AIM OF THE TASK
Without including any pictures, write out the data below exactly.
****************************************
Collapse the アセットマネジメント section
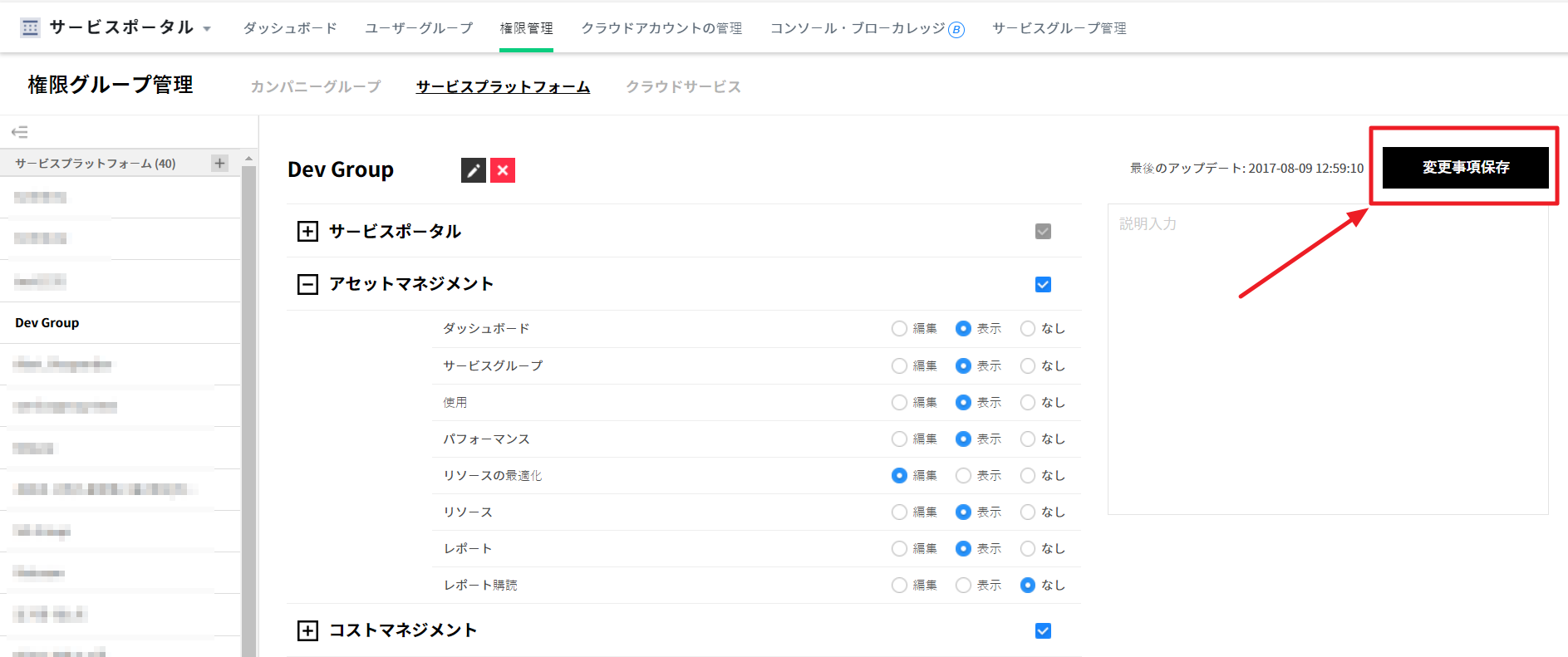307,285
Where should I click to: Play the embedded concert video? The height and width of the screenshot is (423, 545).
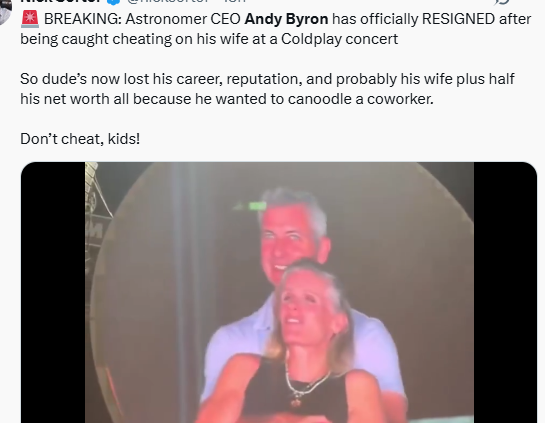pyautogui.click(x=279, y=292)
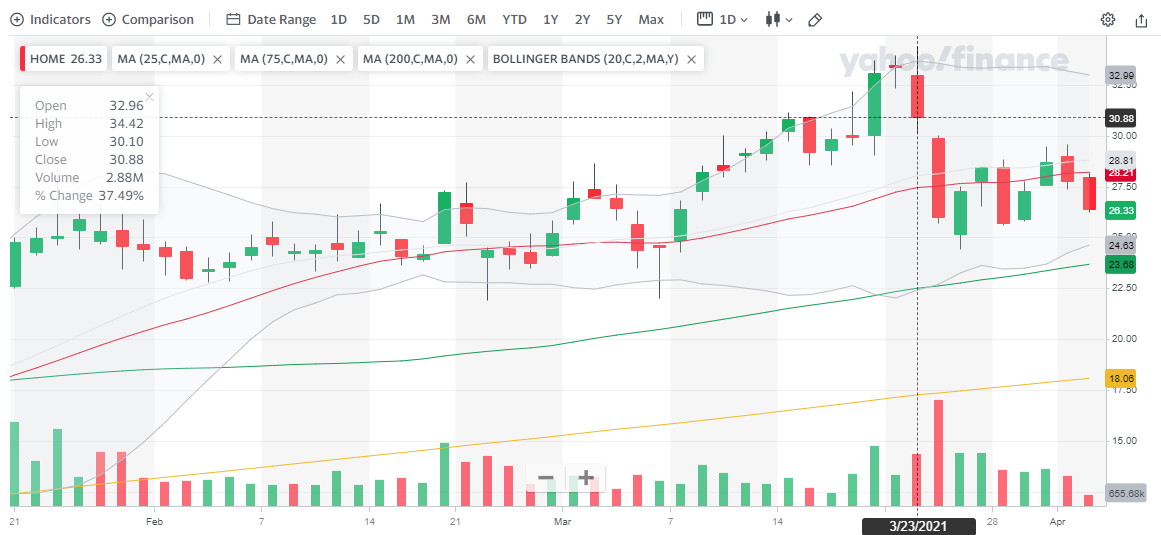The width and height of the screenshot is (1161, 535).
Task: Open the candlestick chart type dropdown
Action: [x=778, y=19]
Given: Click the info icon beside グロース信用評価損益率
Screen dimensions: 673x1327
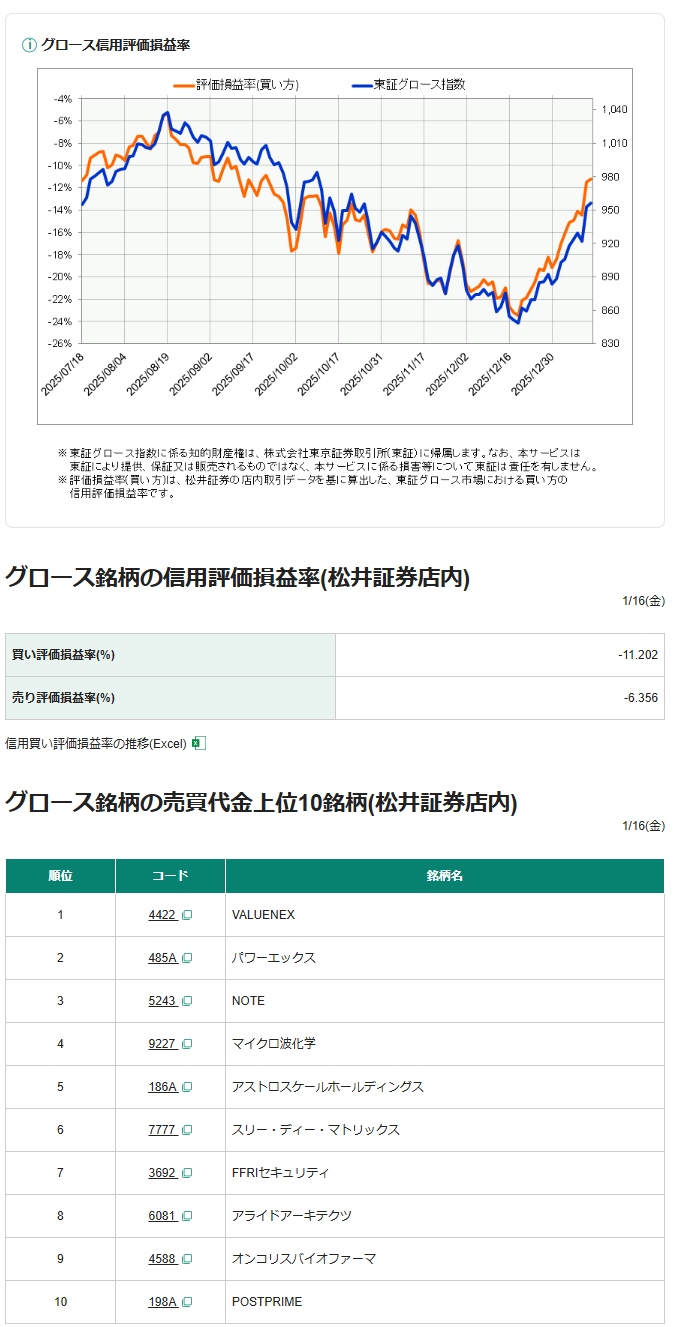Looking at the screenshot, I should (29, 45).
****************************************
TASK ANSWER
Collapse the アセットマネジメント section
307,285
Where should I click to: Play the embedded concert video? The height and width of the screenshot is (423, 545).
pyautogui.click(x=279, y=292)
The width and height of the screenshot is (1161, 535).
Task: Open the candlestick chart type dropdown
Action: [x=778, y=19]
Given: Click the info icon beside グロース信用評価損益率
Screen dimensions: 673x1327
Looking at the screenshot, I should (29, 45).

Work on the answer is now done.